Antes mesmo de sua divulgação, porém, a proposta tem suscitado críticas de economistas, que veem risco de manobras para acelerar a flexibilização dos gastos sem o custo político de mexer na regra fiscal.
Além disso, o ex-presidente Luiz Inácio Lula da Silva (PT), que lidera as pesquisas de intenção de voto para a Presidência da República, já disse ser contra a manutenção do limite de despesas -embora economistas do PT defendam colocar outra regra no lugar do teto, não o mero fim da norma.
O teto de gastos foi proposto pelo governo Michel Temer (MDB). Na exposição de motivos da PEC (proposta de emenda à Constituição), os então ministros da Fazenda, Henrique Meirelles, e do Planejamento, Dyogo Oliveira, justificaram o prazo de duração de 20 anos.
"Esse é o tempo que consideramos necessário para transformar as instituições fiscais por meio de reformas que garantam que a dívida pública permaneça em patamar seguro", diz o texto de 2016. Por ter duração previamente estabelecida, as regras do teto foram inscritas no chamado ADCT (Ato das Disposições Constitucionais Transitórias).
A partir do décimo ano de vigência do teto (ou seja, 2026), o presidente da República poderia propor mudança no índice de correção do teto por meio de projeto de lei complementar, sem necessidade de alterar a Constituição.
No entanto, esse dispositivo foi revogado pela PEC dos Precatórios, proposta pelo governo Jair Bolsonaro (PL) que, na prática, já flexibilizou o teto antes da hora e acomodou aumento de despesas em ano eleitoral.
Desde sua aprovação, o teto enfrenta críticas de diferentes segmentos, que acusam a regra de ter provocado uma forte contenção de recursos em diferentes frentes que deveriam ser vistas como prioritárias.

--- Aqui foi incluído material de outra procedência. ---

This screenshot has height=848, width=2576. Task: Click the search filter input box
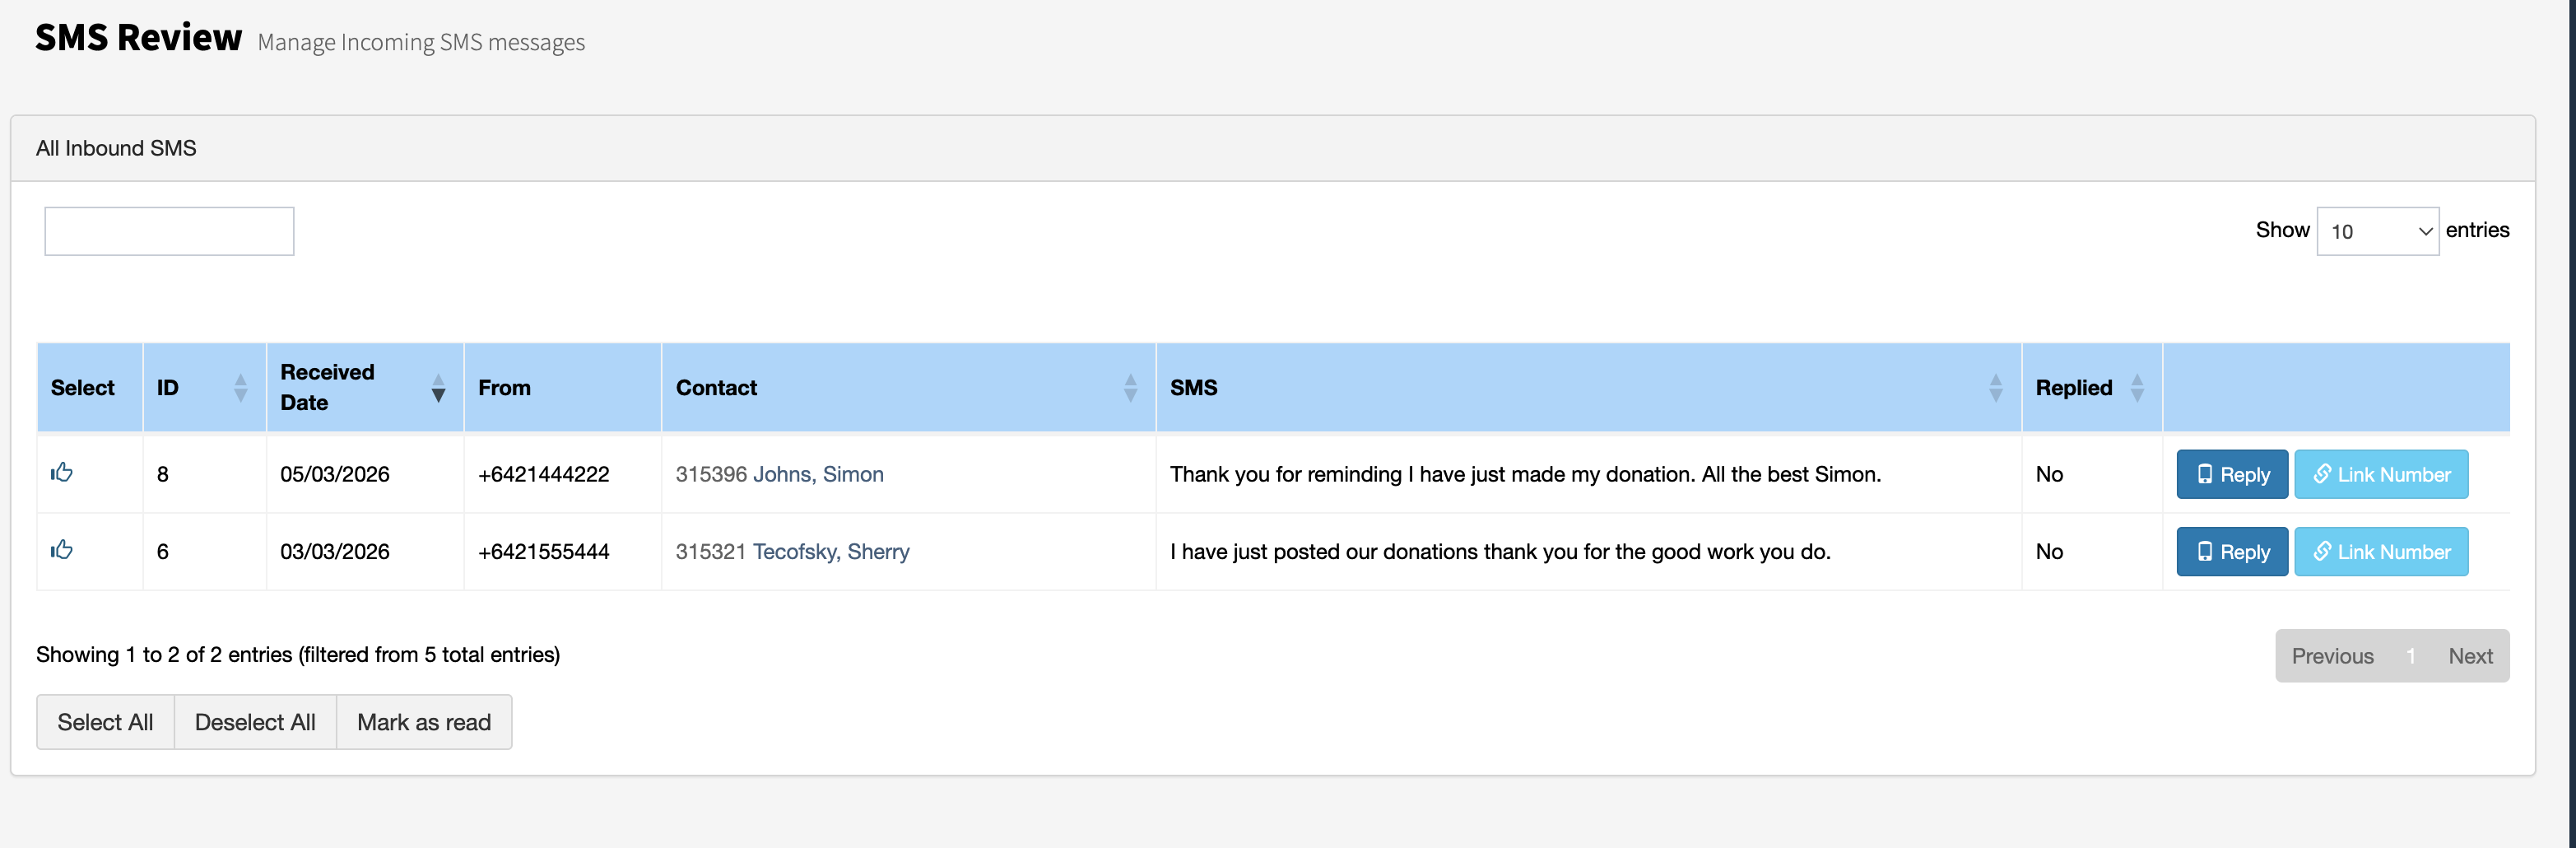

O próprio Bolsonaro já defendeu publicamente mudanças na regra para ampliar investimentos públicos. Em sua campanha à reeleição, o chefe do Executivo também promete manter o piso de R$ 600 às famílias beneficiárias do Auxílio Brasil e conceder reajustes ao funcionalismo público --medidas cujo custo supera os R$ 60 bilhões, sem que haja espaço no teto.
Para o Tesouro Nacional, a regra de limite de despesas tem a vantagem de ser simples e mirar na variável que o governo efetivamente controla: o gasto público.
"Uma regra de despesa traz realismo orçamentário, na medida em que não vai alocar despesa no Orçamento com base em projeção da receita que pode ser otimista", disse Athayde.
Ele salientou que, pelo desenho em elaboração, a dívida pública serviria como referencial para ajustar a regra de despesa, eventualmente permitindo a ampliação de gastos. Não seria uma meta para o endividamento.
Internamente, não se descarta prever na proposta de novo teto de gastos a possibilidade de reavaliações periódicas nos mecanismos de correção do limite, à semelhança do que havia sido aprovado originalmente em 2016.
"Estamos finalizando ainda uma discussão interna dentro do Ministério da Economia, juntamente com a Secretaria de Política Econômica e a Secretaria de Orçamento Federal, e pretendemos a partir de setembro ter esses debates com vários segmentos da sociedade, seja a academia, seja o mercado financeiro, sejam outras instituições como TCU [Tribunal de Contas da União] e Banco Central", disse o secretário do Tesouro Nacional, Paulo Valle.
"Não temos prazo para mandar isso [proposta] ao Congresso Nacional, mas certamente será depois da eleição", acrescentou o secretário.